# WHAT IS EXPECTED
Look through the data below and return each line where "filter" appears.

# Items from a dataset
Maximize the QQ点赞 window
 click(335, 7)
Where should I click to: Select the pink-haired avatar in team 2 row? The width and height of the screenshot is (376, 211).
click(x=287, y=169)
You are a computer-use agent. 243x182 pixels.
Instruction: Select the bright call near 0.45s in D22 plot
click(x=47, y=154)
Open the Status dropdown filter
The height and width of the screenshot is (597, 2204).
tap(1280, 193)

---

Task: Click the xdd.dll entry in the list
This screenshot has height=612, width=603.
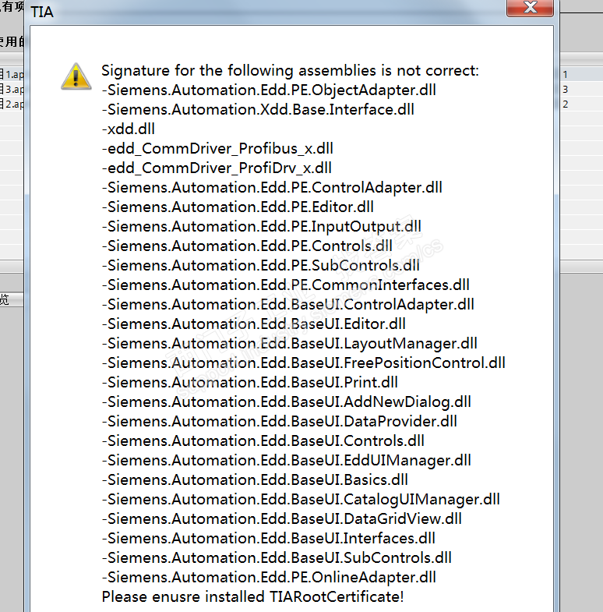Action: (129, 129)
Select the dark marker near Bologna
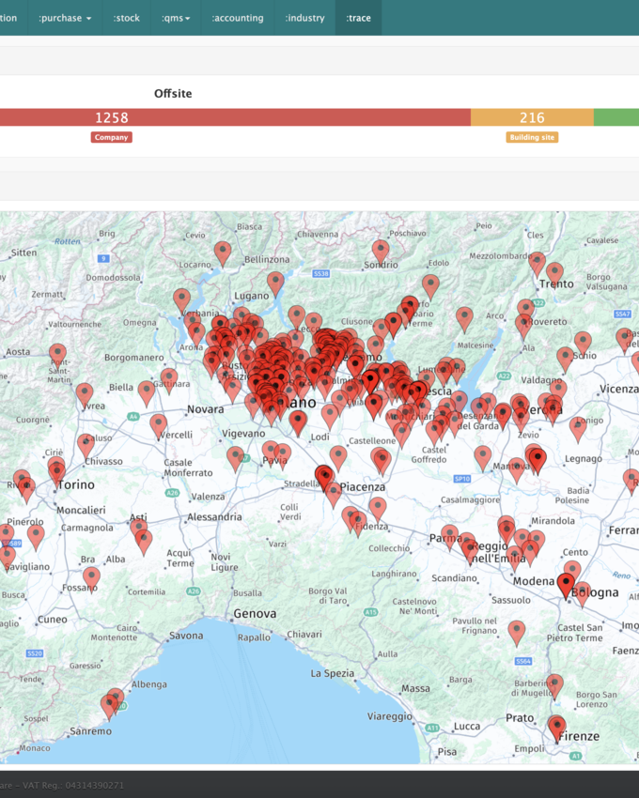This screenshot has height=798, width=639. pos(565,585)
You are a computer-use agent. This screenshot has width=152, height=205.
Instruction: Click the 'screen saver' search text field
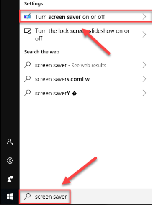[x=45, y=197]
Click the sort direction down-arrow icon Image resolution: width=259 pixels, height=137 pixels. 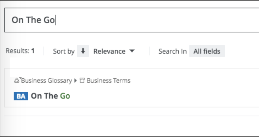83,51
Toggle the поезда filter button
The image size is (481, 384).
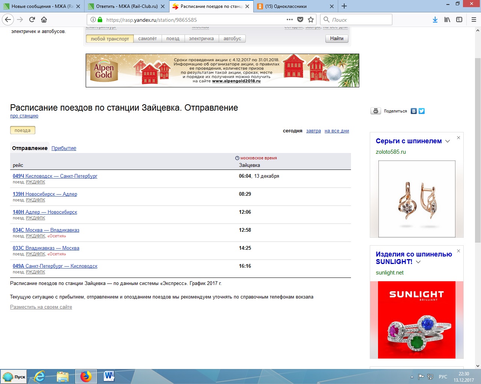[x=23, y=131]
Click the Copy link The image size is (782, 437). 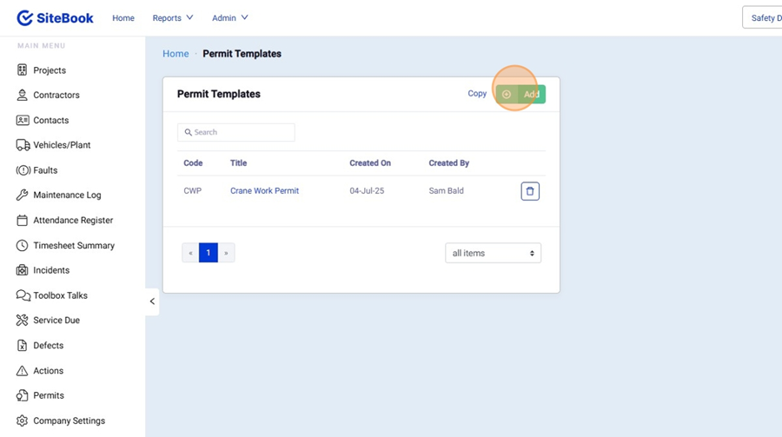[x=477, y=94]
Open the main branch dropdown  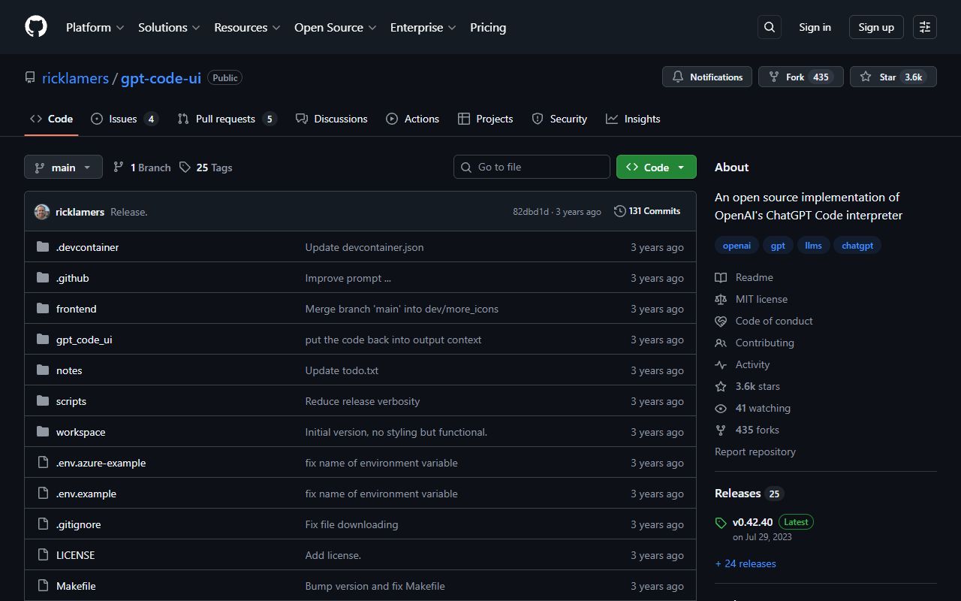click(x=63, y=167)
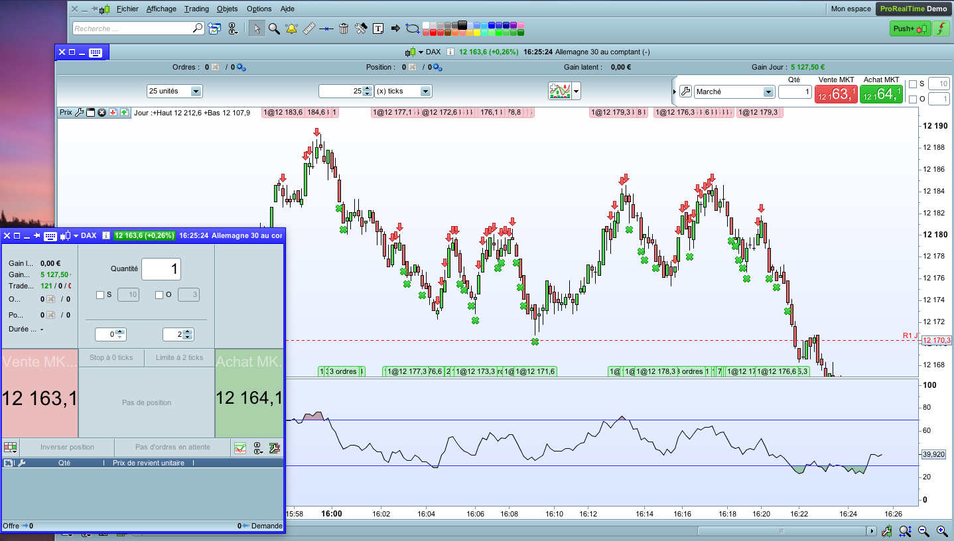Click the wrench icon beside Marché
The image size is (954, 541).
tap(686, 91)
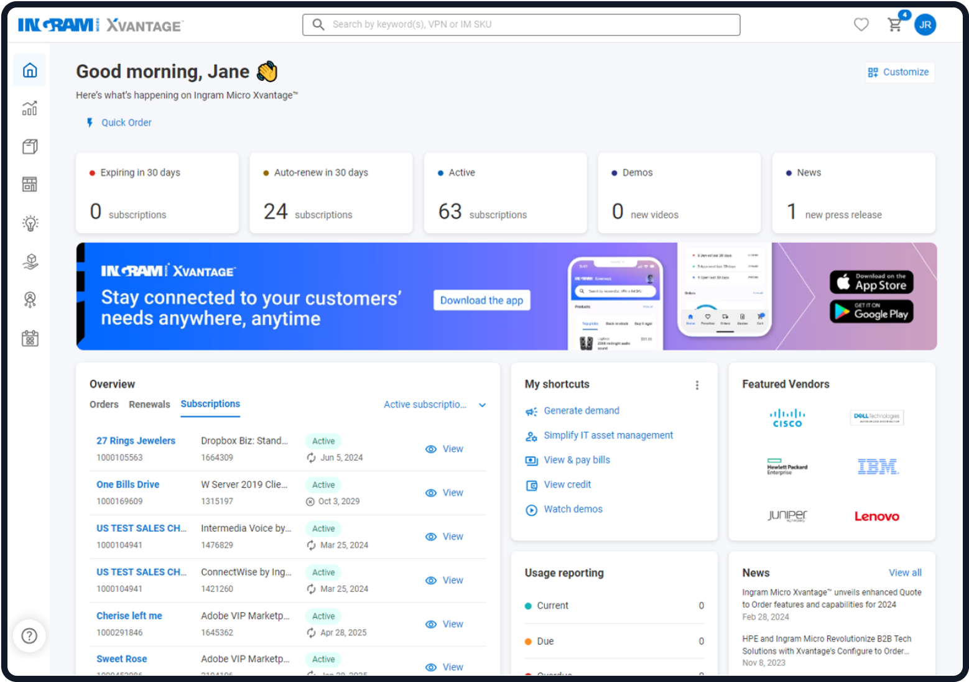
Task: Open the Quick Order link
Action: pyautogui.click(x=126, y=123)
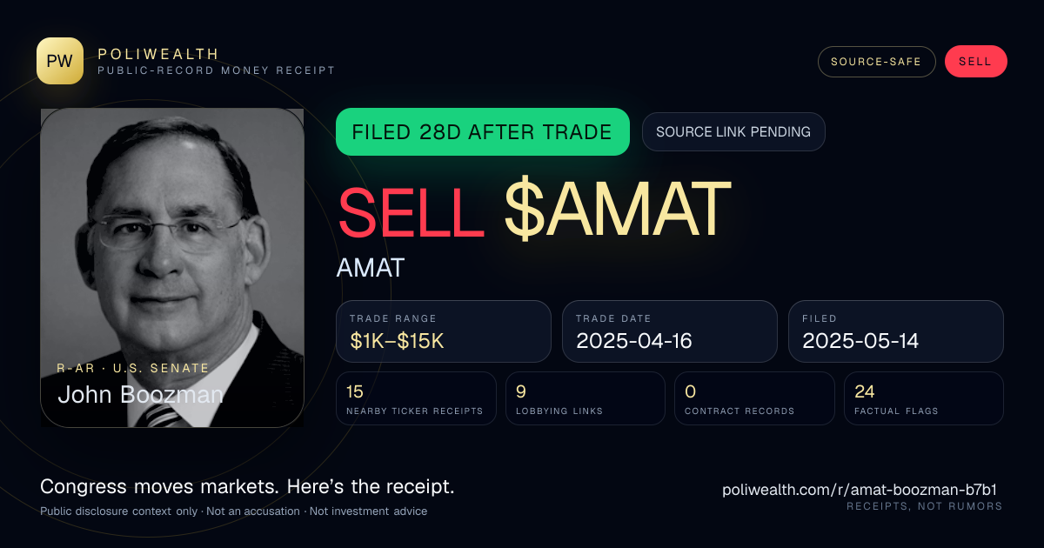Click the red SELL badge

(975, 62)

# ANSWER SPACE
Open the Status dropdown filter
Toggle the поезда filter button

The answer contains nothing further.